EXERCISE DIRECTIONS => Transcribe the listing from its top line through the line with "You are a computer-use agent. Screen". Keep it exact, both ends included, and add nothing.

DATA PROVIDED =>
______
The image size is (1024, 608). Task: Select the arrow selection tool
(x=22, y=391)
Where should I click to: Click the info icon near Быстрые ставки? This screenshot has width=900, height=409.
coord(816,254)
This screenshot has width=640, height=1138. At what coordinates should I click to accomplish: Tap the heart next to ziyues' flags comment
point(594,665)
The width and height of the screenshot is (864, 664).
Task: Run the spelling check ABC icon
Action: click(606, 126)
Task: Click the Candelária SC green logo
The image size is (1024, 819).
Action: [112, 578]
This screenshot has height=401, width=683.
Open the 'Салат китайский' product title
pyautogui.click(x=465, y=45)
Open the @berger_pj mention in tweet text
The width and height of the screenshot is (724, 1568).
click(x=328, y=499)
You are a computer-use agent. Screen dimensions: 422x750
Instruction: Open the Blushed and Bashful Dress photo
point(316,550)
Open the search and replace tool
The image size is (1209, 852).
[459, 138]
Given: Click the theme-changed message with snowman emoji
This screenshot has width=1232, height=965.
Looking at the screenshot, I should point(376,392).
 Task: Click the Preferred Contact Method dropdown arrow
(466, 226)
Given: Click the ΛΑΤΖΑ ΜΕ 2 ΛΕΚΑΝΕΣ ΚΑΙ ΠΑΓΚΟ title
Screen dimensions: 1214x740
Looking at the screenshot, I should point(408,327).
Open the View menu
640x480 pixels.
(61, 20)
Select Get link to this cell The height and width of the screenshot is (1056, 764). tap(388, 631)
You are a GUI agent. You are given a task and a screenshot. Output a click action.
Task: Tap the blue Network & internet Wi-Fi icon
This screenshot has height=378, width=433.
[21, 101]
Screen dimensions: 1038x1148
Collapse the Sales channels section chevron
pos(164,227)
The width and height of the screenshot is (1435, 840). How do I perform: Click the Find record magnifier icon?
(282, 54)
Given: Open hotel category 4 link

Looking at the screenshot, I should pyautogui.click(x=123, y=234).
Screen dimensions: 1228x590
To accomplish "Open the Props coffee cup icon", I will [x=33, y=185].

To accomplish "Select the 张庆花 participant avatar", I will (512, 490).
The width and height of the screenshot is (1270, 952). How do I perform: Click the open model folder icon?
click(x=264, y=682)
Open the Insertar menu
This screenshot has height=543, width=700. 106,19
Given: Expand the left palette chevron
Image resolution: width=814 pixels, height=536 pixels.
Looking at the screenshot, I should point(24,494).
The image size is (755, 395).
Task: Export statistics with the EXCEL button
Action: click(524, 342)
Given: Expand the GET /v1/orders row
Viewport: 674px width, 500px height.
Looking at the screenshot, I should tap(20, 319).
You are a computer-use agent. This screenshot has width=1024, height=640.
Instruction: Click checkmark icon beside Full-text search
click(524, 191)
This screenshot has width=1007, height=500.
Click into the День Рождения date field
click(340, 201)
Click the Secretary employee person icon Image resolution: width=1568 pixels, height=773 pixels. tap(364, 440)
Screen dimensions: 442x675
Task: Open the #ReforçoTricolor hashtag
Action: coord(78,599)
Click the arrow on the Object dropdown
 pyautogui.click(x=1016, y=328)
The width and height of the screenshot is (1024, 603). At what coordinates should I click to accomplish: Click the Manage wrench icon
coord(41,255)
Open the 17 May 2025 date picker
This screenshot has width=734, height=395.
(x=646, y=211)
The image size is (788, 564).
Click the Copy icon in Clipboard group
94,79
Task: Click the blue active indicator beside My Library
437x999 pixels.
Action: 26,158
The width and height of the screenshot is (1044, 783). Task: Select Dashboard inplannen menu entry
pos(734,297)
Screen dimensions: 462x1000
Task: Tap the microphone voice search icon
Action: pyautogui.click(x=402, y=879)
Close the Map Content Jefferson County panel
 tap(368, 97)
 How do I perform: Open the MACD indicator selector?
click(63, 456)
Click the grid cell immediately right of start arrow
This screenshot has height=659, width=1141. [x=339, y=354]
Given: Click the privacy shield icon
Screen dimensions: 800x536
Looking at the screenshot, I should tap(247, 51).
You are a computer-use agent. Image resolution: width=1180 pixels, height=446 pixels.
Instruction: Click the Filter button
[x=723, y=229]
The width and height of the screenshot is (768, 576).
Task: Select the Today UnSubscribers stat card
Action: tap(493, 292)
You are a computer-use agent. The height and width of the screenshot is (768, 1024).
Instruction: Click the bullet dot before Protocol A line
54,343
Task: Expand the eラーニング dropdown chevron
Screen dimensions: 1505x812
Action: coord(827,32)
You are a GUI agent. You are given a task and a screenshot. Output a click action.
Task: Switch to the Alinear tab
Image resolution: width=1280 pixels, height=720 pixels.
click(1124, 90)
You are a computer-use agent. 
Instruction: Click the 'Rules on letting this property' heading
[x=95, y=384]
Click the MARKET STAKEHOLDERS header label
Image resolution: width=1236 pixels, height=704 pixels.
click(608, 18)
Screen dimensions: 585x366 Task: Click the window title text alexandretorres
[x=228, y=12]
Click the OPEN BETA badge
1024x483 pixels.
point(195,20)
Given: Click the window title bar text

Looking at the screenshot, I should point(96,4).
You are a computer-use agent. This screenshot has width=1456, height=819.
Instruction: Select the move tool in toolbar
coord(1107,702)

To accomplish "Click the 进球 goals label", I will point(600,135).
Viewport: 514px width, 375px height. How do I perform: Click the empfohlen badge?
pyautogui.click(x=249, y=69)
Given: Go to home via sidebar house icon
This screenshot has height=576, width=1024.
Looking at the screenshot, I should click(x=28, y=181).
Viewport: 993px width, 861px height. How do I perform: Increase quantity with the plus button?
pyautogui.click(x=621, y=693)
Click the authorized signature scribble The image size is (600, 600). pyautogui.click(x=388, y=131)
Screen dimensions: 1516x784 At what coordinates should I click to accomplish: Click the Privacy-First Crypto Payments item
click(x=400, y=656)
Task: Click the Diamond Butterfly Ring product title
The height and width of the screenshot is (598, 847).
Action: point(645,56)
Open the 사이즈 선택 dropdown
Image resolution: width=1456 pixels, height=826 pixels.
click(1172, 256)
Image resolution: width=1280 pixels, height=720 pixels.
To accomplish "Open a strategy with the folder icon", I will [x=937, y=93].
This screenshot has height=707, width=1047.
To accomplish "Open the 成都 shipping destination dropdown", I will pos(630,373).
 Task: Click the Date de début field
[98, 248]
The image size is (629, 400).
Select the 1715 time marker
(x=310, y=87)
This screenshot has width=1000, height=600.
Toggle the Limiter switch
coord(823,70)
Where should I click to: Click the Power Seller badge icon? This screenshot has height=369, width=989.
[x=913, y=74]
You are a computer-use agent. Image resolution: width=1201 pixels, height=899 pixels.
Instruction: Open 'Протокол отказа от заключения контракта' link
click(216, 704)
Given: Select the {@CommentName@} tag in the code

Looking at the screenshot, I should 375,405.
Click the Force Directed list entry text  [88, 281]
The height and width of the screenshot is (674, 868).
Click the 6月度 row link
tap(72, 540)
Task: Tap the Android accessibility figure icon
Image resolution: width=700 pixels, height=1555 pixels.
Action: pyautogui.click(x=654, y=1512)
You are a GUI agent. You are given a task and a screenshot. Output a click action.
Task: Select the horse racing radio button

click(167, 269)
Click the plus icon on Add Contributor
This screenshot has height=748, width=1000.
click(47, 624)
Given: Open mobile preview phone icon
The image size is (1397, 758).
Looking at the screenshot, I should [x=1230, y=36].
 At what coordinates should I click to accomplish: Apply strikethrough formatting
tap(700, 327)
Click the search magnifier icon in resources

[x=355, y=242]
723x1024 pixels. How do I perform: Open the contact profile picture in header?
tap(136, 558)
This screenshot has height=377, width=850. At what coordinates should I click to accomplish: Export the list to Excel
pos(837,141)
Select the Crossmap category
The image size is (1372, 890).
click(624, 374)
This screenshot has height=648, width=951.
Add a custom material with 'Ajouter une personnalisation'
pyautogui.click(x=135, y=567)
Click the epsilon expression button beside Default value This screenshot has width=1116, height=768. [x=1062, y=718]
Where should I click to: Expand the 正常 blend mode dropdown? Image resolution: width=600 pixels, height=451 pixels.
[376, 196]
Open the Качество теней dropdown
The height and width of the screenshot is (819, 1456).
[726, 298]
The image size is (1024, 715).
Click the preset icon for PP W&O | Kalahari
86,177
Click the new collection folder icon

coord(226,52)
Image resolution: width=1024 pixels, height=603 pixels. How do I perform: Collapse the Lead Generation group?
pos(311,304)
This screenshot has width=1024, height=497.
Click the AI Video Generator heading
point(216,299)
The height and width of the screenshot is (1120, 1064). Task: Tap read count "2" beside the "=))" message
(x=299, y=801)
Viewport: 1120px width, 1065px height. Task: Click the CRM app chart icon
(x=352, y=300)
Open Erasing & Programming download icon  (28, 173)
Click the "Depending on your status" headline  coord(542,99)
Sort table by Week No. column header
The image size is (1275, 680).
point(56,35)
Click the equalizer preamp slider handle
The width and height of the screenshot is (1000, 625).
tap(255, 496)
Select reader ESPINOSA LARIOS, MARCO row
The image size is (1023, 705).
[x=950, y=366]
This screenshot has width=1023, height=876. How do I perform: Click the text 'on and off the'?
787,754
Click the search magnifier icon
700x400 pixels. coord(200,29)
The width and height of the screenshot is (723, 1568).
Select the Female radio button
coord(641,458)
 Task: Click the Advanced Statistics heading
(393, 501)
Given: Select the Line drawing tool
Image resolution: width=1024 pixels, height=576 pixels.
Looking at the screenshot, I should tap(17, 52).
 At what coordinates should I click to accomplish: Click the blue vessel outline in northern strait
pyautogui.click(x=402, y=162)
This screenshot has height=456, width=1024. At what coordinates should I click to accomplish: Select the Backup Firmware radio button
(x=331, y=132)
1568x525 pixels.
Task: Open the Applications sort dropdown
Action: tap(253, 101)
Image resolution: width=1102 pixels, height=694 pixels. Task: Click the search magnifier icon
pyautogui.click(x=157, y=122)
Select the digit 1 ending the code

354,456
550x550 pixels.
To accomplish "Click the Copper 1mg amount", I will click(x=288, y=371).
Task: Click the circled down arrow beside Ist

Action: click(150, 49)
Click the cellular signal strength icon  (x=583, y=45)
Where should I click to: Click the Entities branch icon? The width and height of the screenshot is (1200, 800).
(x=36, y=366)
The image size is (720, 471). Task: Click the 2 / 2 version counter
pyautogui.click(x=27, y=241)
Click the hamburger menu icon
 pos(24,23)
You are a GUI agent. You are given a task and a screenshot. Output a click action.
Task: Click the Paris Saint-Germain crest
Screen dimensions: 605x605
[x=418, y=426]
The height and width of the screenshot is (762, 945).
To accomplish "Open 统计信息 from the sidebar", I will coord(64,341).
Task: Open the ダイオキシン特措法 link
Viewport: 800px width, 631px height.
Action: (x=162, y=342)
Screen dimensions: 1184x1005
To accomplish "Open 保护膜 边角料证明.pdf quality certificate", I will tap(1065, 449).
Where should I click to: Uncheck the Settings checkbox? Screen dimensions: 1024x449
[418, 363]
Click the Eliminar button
______
ANSWER TO THIS EXERCISE =>
The image size is (1024, 608). Task: Select the arrow selection tool
(x=22, y=391)
Where should I click to: Click the info icon near Быстрые ставки? This screenshot has width=900, height=409.
coord(816,254)
This screenshot has width=640, height=1138. At what coordinates should I click to accomplish: Tap the heart next to ziyues' flags comment
point(594,665)
The width and height of the screenshot is (864, 664).
Task: Run the spelling check ABC icon
Action: click(606, 126)
Task: Click the Candelária SC green logo
The image size is (1024, 819).
Action: [112, 578]
This screenshot has height=401, width=683.
Open the 'Салат китайский' product title
pyautogui.click(x=465, y=45)
Open the @berger_pj mention in tweet text
The width and height of the screenshot is (724, 1568).
click(x=328, y=499)
You are a computer-use agent. Screen dimensions: 422x750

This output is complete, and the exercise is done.